Each Monque instance has a unique identifier:

const monque = new Monque(db, {
  schedulerInstanceId: 'worker-1'  // Optional: provide your own
});

// Or let Monque generate a UUID
const monque = new Monque(db); // Uses randomUUID()
// Instance ID is visible in job documents
const job = await monque.enqueue('task', { foo: 'bar' });
// After being claimed:
// job.claimedBy === 'worker-1' (or the UUID)

Monque detects when two active instances share the same schedulerInstanceId. During initialize(), after stale recovery runs, it checks whether any job is currently processing with the same ID and has a recent heartbeat (within 2 × heartbeatInterval). If one is found, a ConnectionError is thrown immediately.
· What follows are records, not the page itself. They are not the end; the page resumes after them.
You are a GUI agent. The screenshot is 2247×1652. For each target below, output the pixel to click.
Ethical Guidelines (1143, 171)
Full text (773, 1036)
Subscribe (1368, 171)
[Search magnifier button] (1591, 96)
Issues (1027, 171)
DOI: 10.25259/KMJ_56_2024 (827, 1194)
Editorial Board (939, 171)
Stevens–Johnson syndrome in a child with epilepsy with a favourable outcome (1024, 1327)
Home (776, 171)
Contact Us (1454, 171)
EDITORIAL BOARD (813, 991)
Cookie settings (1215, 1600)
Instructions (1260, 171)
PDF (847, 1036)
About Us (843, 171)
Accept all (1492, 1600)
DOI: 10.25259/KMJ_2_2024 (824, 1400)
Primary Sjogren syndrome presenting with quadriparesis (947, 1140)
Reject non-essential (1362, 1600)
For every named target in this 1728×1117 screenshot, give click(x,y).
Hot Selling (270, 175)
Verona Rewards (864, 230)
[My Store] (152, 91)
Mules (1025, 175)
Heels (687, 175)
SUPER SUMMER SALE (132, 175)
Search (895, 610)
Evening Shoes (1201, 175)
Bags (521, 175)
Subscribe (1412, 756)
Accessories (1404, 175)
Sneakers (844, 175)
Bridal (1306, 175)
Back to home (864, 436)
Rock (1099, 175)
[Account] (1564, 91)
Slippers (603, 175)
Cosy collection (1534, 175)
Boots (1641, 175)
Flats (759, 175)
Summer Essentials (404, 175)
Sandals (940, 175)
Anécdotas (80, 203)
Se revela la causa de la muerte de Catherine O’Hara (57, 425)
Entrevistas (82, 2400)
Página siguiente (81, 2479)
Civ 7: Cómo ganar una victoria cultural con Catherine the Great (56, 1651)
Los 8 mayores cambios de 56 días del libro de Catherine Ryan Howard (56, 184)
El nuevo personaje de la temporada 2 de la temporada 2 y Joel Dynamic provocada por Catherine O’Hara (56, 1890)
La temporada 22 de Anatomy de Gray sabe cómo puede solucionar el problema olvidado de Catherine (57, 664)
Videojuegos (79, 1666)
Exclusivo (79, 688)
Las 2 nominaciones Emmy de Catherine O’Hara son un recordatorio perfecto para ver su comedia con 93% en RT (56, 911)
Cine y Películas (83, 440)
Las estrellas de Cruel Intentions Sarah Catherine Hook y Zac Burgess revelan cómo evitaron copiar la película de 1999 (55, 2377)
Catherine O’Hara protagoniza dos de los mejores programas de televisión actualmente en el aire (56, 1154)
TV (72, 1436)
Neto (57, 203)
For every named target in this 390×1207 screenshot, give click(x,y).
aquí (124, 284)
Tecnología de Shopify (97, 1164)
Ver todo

import { ConnectionError } from '@monque/core';

try {
  await monque.initialize();
} catch (error) {
  if (error instanceof ConnectionError) {
    // Another live instance is using the same ID
    console.error(error.message);
  }
}

Why stale recovery runs first: A crashed instance leaves jobs in processing with a stale lockedAt timestamp. Stale recovery uses the job’s lockedAt field and the configured lockTimeout to determine if a job’s lock has expired—this is separate from heartbeat monitoring. Collision detection checks lastHeartbeat to detect actively running instances. By running stale recovery first, jobs with expired locks are reset to pending before the collision check runs, preventing false positives from crash-recovery scenarios.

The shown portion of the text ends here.